■ Exercise instructions ■
Write out the material below exactly, beginning with its first line and stopping after the line that contains "point(384,227)". Leave the pictures out.

■ Material shown ■
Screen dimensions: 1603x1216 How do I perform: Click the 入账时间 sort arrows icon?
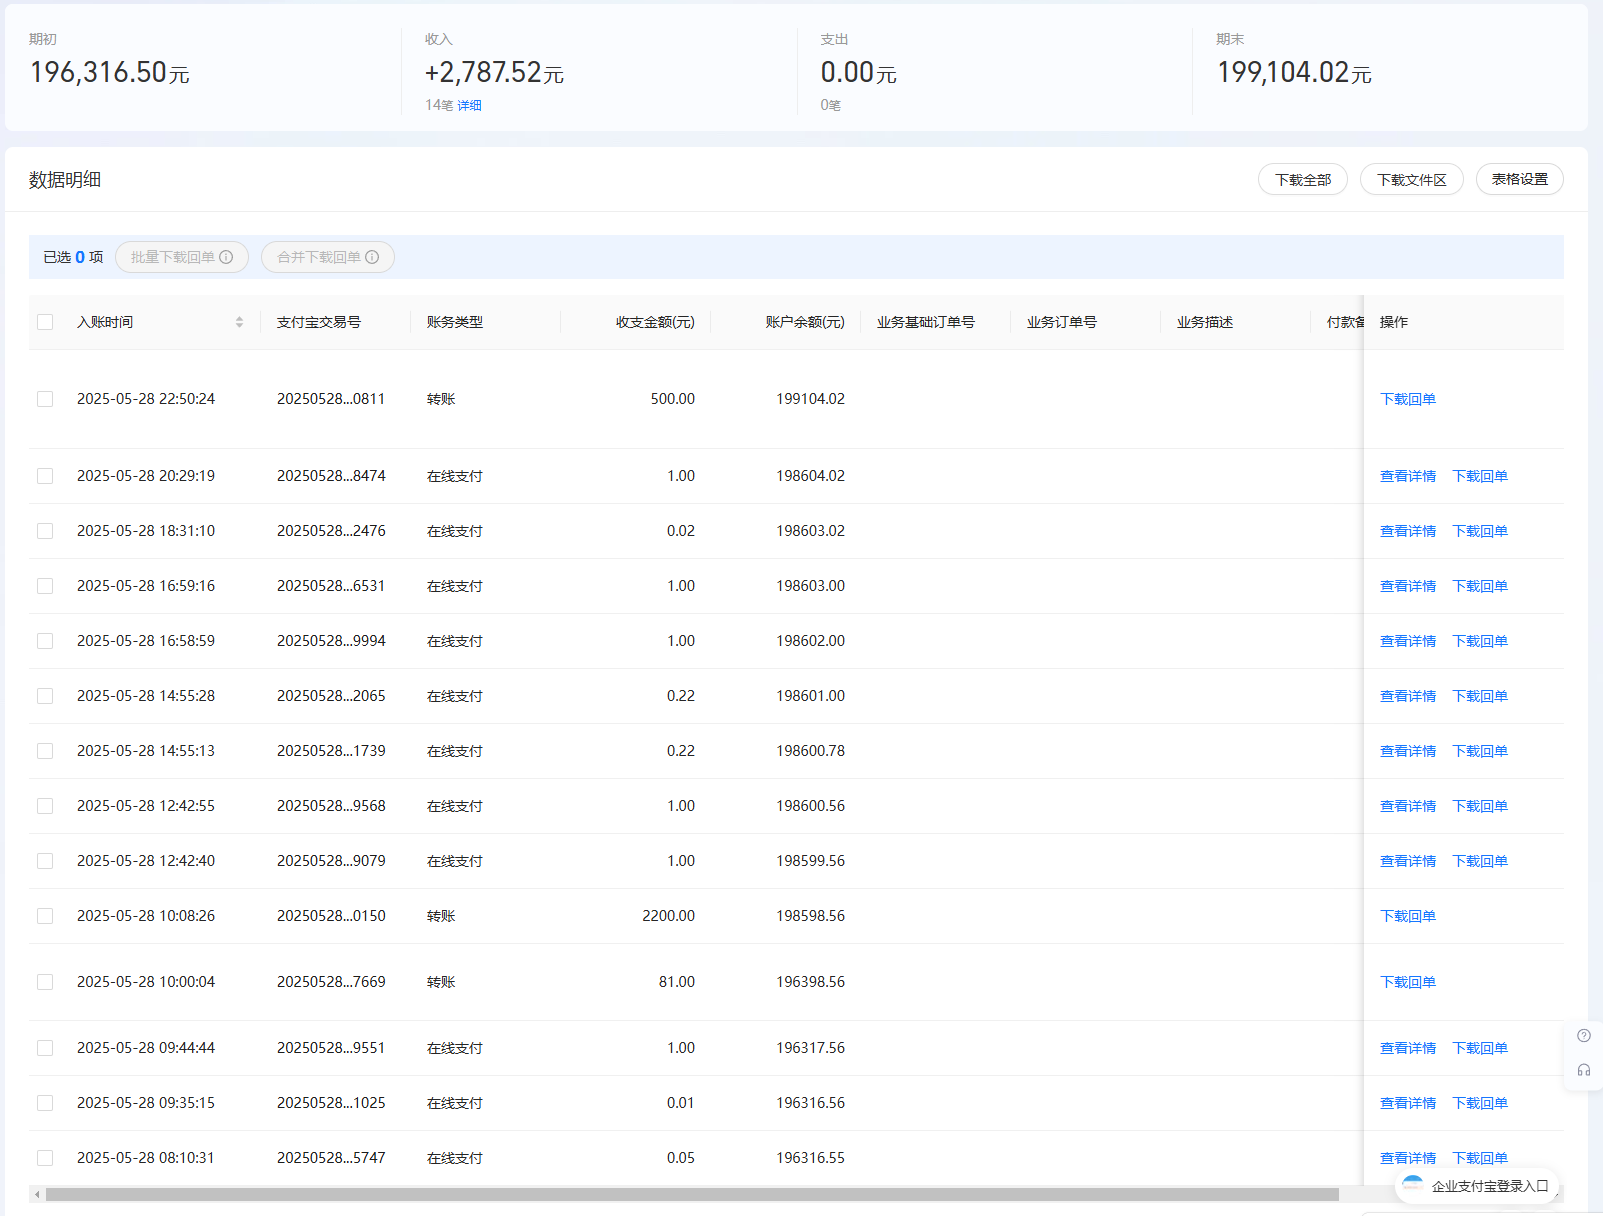pyautogui.click(x=239, y=322)
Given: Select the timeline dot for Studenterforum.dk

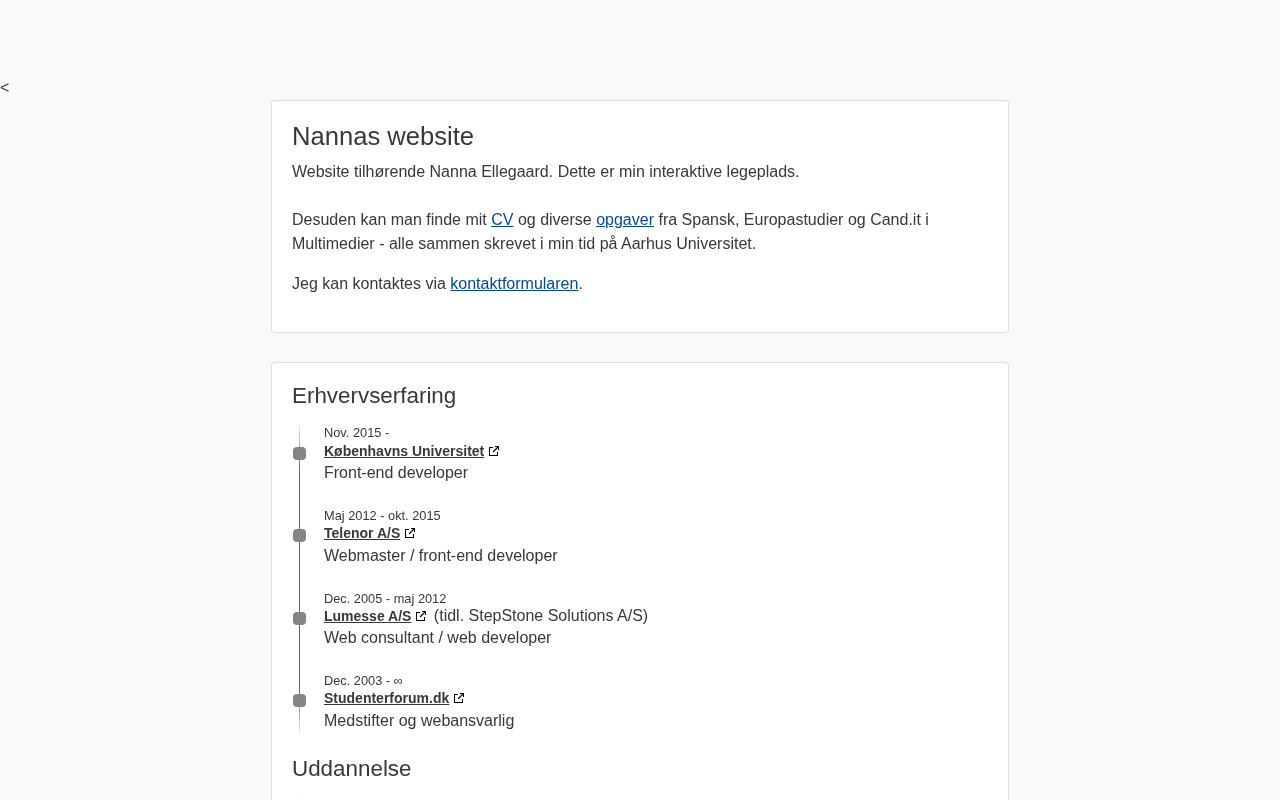Looking at the screenshot, I should coord(299,701).
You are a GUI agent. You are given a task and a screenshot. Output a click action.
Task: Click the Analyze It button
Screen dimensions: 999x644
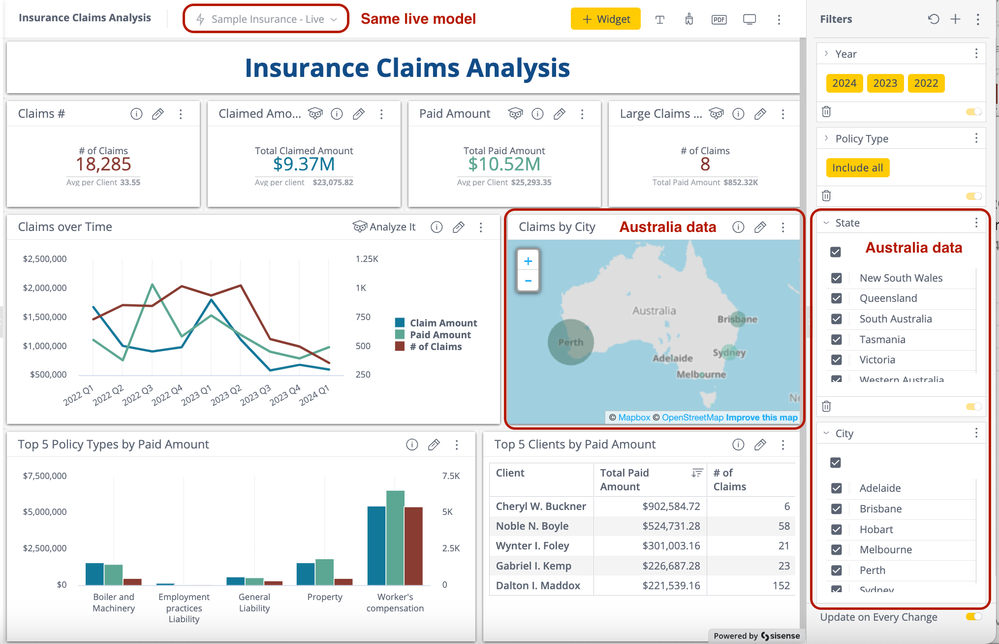point(384,227)
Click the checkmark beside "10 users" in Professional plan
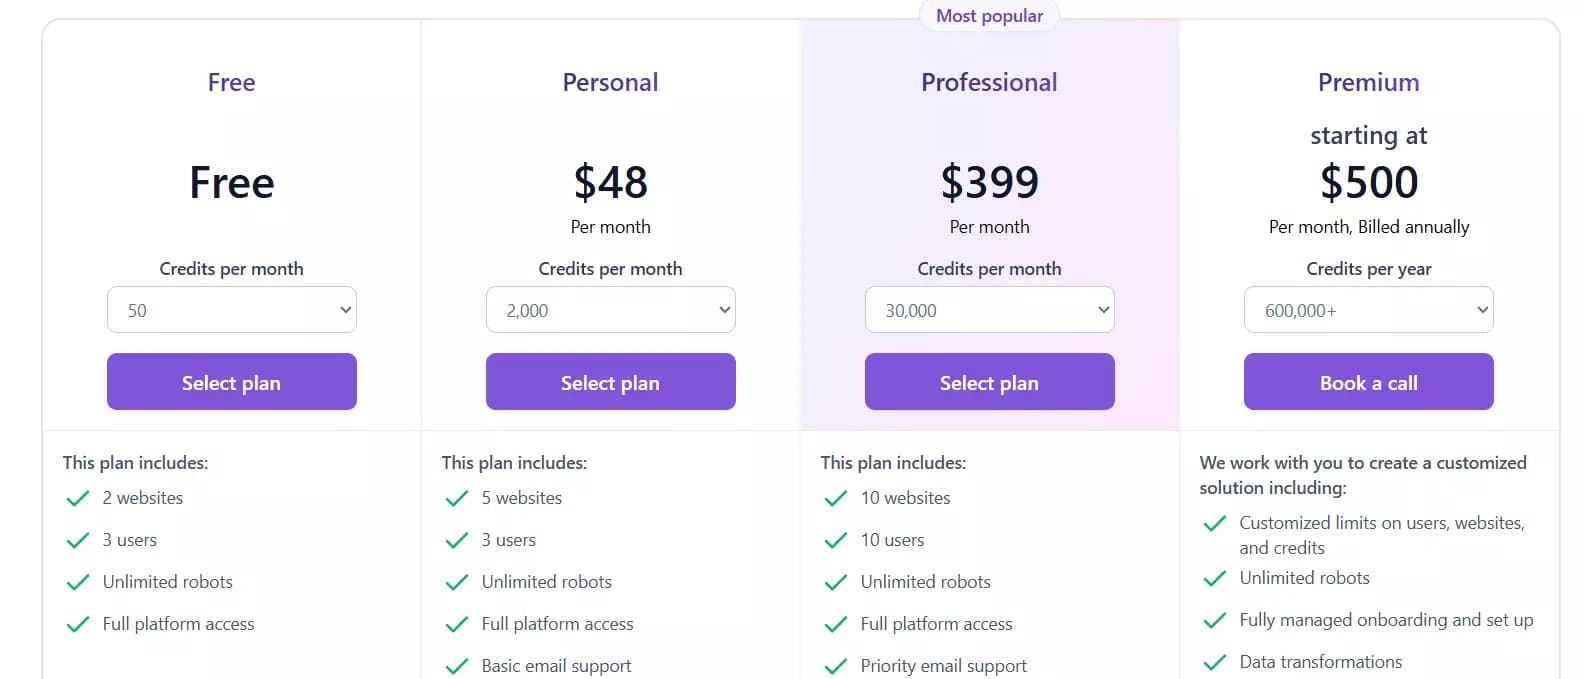The height and width of the screenshot is (679, 1584). 835,539
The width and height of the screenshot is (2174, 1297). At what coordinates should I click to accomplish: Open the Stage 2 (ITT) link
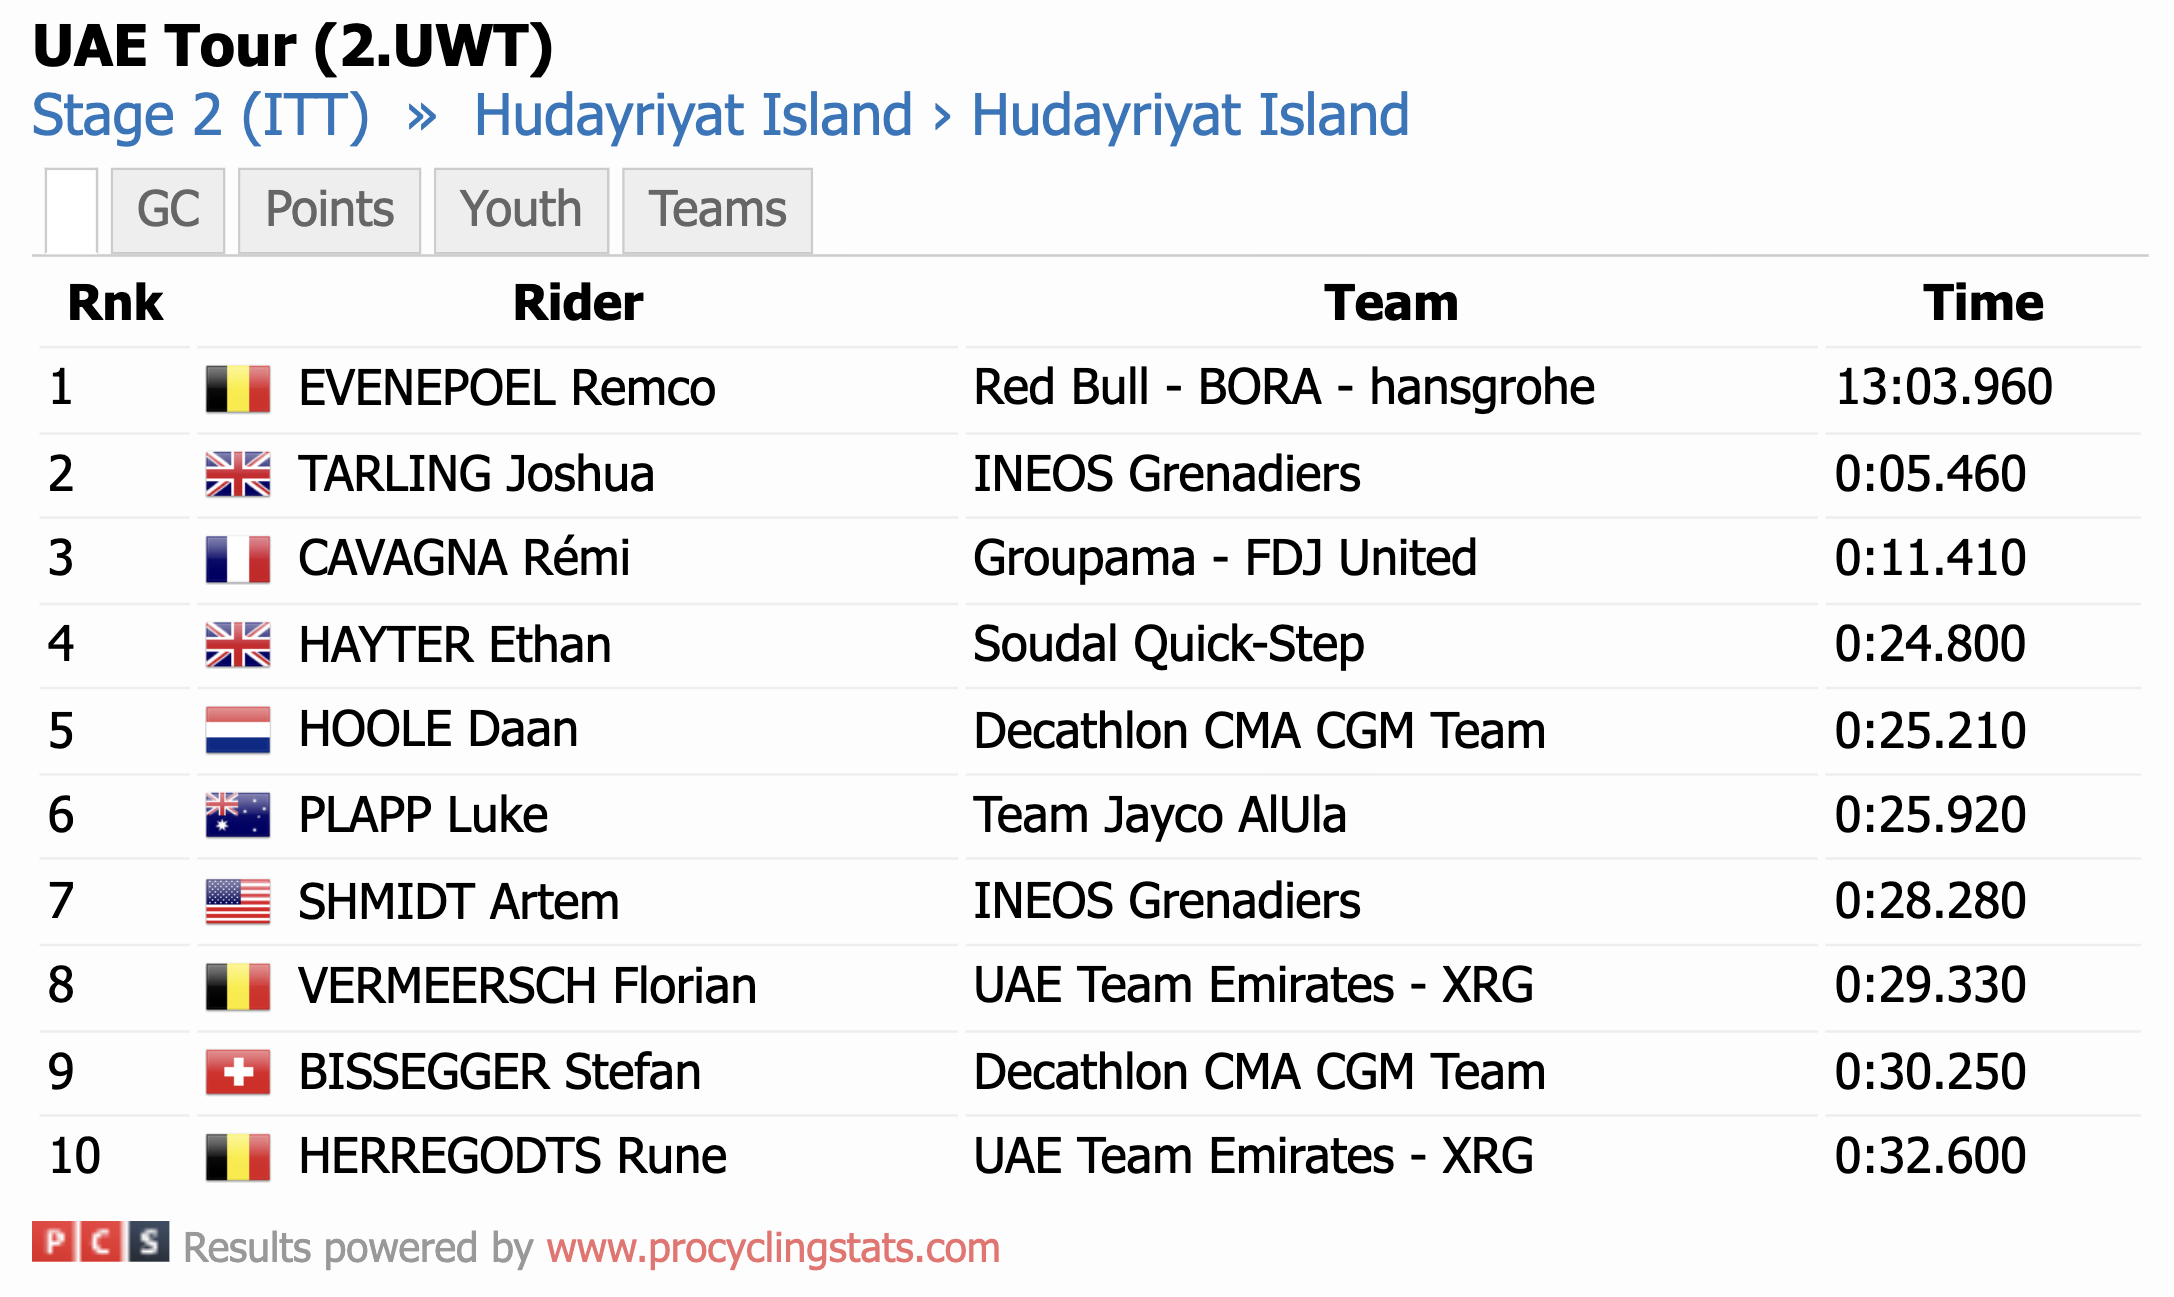click(x=200, y=115)
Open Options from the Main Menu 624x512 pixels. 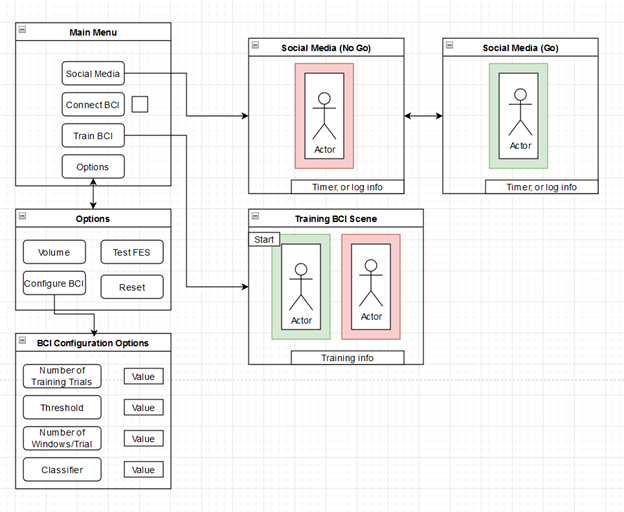pos(92,166)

■ Solution below ■
Screen dimensions: 1603x1216 How do I perform: Click the 入账时间 sort arrows icon?
pyautogui.click(x=239, y=322)
Given: Select the timeline dot for Studenterforum.dk

Looking at the screenshot, I should coord(299,701).
You are a GUI agent. You are given a task and a screenshot. Output a click action.
Task: Click the Analyze It button
Screen dimensions: 999x644
point(384,227)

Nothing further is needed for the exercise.